Sudut Ruangku

Minggu, 03 Januari 2010

Nama ku Sata, aku adalah putra bungsu dari tiga bersaudara. Anak terbengal dalam rumah, itulah anggapan dari kakak-kakak dan orangtuaku. Nilai rapor ku yang miskin poin dan tingkah-tingkah onar ku di sekolah sudah lumrah mereka terima. Sebenarnya aku terusik dengan omongan orangtua yang selalu membanding bandingkan aku dengan kakak-kakak ku. Silla, kakak pertama yang selalu jadi juara kelas. Vino, anak kedua yang terkenal dengan karya tulisnya yang sudah tampil di beberapa novel. Dan aku, anak yang punya otak pas pas-an, ditambah ruang BK yang selalu menjadi tempat favorit untuk aku datangi.

Tapi jauh dari itu semua, Sata dewasa sebenarnya ingin sekali menunjukan kasih sayangnya ke mereka. Hingga akhirnya aku baru disadarkan dengan obat obatan yang sudah merekat di tubuh ku ini, meninggalkan kehancuran untuk semuanya. Awalnya memang gank itu yang membuat aku buta, menganggap hidup dengan mereka lebih membahagiakan dibanding hidup dengan keluarga yang aku anggap selalu banyak aturan dan persaingan antar saudara untuk memikat hati kedua orangtua. Dan sekarang penyesalan itu hanya membusuk di ruang rehab ini .

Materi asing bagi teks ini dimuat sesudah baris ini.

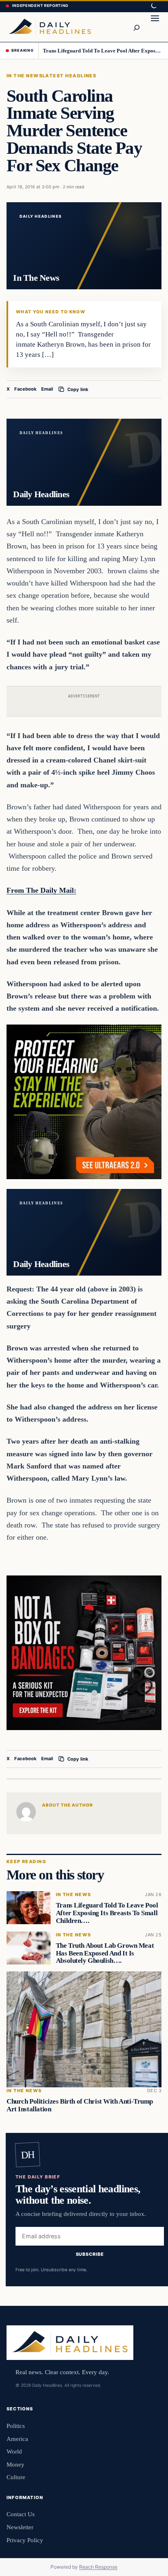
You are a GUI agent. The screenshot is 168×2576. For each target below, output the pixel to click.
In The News (24, 76)
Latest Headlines (69, 76)
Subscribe (90, 2254)
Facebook (25, 389)
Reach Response (98, 2567)
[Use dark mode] (153, 6)
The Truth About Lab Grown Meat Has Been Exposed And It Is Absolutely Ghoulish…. (105, 1953)
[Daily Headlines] (50, 27)
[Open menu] (155, 27)
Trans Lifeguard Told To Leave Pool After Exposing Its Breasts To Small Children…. (102, 51)
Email (47, 389)
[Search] (136, 27)
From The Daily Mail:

Aku tahu sekarang, dimana aku butuh keluarga, butuh perlindungan di tengah-tengah kasih orang terdekatku. Disaat nyeri menusuk tulang, sendi sendi yang ngilu tanpa daya, memori ku berputar ke arah lalu. Dimana Sata kecil yang berlari lari di taman kota bersama kakak-kakak yang menggandeng kedua tangannya. Ayah dan bunda yang duduk berdampingan di kursi taman tertawa kecil melihat tingkah kami.

Dinginnya air yang membuta tak henti mengguyur tubuh, semakin mempercepat memori berputar. Dimana aku masih bisa merasakan hangatnya pelukkan bunda sepulang kehujanan dari sekolah, dengan cokelat panas yang diminum bersama kakak-kakak ku di gelas tangkai besar hingga pipi kami terlukis oleh cokelat cair. Kini hanya tubuh meringkuk kedinginan di sudut ruang.

aku rindu suasana itu ..

Tangan menggigil itu meraih alat perekam yang sempat terbawa dari rumah. Suara gemetar memecah kesunyian.

Di dunia yang kelam
Ku temukan kebebasan
Yang kuanggap adalah kebahagiaan
Namun kenyataan berkata beda..
Hidup yang ku dambakan
Kini telah terhapuskan

Sejauh ini ku baru disadarkan

Bahwa aku salah jalan
Kini ku mengerti yang terjadi
Diri ku tak dapat seperti dulu..
Kini hanya mimpi indah
Yang tak akan mungkin dialami..
Ingin aku melangkah maju
Dan tak akan terjatuh lagi..
Ini adalah harapku Tuhan
Ku mohon Kau dapat mendengarnya..

Selang dari beberapa saat kesunyian yang kembali mengisi ruang, “Selamat hari ibu, … Bunda”. Ucapnya lirih. Dengan ragu, tangannya menyodorkan alat rekaman itu ke depan bunda yang datang menjenguk Sata di keesokan harinya . Bertepatan saat hari ibu.

Kadang sebuah kata-kata terlalu sulit diungkapkan secara blak blak-an oleh orang seperti Sata. Tapi di tengah keadaan yang membuatnya terpuruk, ternyata kasih sayang nya sebagai seorang anak mengalahkan itu semua.

Cerita ini hanya sebagai simbol saya untuk memperingati Hari Ibu. Tema nya pun hanya seadanya yang terlintas di pikiran saya. Maaf jika kurang memuaskan, Selamat hari Ibu.